Can you please suggest any better program. My output should look like the "final" data set created from proc sql statement and should have ability to query 40 lab variables.
data have;
input id lab1 $ lab2 $lab3 $ lab4 $;
datalines;
1 2 5 10 124
2 25 305 4054 8
3 29 34 40 92
4 301 5004 2015 20
;run;
%macro want (infile= , var= , outfile= );
Data &outfile;
set &infile;
array vars &var.var1-&var.var4;
start = 1;
do i = 1 to 4;
pos = anydigit(&var, start);
if pos then do;
if pos = start then vars{i} = input(substr(&var,start,1),1.);
else vars{i}= input(substr(&var,start,2),2.);
start = pos+1;
end;
end;
drop i start pos;
keep ID &var &var.var1 &var.var2 &var.var3 &var.var4;
run;
%mend;
%want (infile= have, var= lab1, outfile= want1);
%want (infile= have, var= lab2, outfile= want2);
%want (infile= have, var= lab3, outfile= want3);
%want (infile= have, var= lab4, outfile= want4);
proc sql;
create table final as
select a.id, b.lab1, b.lab1var1, b.lab1var2, b.lab1var3, b.lab1var4,
c.lab2, c.lab2var1, c.lab2var2, c.lab2var3, c.lab2var4,
d.lab3, d.lab3var1, d.lab3var2, d.lab3var3, d.lab3var4,
e.lab4, e.lab4var1, e.lab4var2, e.lab4var3, e.lab4var4
from have a
left join want1 b
on a.id= b.id
left join want2 c
on a.id= c.id
left join want3 d
on a.id= d.id
left join want4 e
on a.id= e.id;
quit;
Thank you,
Chriscoarsen
I'm curious why you want to break down a character string one digit at a time and then store the digits. Seems like extra work, when you could just keep the character strings as character strings, and extract values as needed.

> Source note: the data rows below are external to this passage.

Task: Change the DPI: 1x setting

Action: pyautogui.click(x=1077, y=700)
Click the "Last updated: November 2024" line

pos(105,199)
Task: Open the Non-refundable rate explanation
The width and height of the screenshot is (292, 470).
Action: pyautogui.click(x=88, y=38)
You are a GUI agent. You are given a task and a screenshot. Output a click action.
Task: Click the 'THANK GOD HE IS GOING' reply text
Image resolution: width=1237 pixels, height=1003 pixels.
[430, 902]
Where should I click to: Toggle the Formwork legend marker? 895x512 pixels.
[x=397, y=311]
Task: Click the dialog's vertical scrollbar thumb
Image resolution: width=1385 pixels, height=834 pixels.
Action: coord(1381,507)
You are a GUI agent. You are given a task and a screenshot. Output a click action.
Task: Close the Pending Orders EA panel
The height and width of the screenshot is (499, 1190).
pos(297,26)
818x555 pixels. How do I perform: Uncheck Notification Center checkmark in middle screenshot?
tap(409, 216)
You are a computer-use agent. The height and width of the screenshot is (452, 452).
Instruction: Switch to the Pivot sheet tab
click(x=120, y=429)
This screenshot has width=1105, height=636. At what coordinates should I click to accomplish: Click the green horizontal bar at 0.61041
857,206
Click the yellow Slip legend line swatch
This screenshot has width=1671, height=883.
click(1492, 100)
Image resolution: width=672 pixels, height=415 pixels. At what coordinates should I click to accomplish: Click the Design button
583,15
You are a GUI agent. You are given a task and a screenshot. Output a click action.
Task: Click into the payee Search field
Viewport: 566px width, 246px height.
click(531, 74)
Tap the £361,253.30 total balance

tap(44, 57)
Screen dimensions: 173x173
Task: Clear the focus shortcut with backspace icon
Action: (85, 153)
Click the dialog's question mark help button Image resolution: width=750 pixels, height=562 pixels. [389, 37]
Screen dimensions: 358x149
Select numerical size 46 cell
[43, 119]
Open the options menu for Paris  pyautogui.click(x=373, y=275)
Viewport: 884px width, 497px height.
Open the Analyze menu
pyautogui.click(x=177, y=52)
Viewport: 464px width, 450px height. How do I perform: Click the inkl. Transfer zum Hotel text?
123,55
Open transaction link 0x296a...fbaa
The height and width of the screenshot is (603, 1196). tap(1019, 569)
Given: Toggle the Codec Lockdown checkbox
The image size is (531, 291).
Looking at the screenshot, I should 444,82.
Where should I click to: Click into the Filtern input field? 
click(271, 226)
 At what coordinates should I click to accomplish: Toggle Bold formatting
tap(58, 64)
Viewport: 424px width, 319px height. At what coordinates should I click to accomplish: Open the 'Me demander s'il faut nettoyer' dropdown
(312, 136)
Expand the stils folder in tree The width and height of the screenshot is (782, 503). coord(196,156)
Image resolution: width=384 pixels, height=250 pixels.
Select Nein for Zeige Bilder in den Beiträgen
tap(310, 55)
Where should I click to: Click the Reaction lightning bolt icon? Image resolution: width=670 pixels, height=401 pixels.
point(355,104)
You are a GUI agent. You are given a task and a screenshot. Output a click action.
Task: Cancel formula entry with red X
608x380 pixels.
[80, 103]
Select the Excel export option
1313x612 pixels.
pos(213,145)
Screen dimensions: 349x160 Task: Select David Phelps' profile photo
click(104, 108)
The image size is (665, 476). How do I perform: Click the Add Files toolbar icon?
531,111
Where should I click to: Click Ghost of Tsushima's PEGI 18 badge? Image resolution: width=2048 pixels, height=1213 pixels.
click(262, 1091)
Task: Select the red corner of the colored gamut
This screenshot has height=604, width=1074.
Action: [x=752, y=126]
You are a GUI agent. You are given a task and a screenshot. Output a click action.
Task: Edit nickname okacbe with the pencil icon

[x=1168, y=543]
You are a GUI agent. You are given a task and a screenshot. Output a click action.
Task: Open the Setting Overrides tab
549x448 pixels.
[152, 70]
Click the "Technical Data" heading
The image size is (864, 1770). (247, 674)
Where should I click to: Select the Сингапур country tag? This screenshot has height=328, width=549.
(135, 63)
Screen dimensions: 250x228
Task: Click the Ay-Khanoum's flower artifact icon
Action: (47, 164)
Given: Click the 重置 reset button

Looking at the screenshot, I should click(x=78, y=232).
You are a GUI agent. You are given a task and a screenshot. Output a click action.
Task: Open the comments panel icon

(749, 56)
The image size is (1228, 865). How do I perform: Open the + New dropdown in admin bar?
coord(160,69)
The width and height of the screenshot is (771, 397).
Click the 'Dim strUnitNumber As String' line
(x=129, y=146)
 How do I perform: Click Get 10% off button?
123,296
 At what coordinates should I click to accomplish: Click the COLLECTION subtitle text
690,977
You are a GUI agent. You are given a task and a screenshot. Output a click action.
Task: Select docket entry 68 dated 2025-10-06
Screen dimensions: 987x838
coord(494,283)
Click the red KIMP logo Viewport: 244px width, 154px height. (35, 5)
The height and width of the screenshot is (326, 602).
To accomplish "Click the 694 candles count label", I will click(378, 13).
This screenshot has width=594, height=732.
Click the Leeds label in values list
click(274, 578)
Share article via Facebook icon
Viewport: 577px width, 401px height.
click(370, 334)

It's also hard to see why you would want the data arranged in the output table as it is. While you are asking how to simplify the creation of such a table, once you have such a table then the coding to make use of it is not simplified, and so requires lots more looping. Perhaps a re-thinking of the layout of your data might make your task easier.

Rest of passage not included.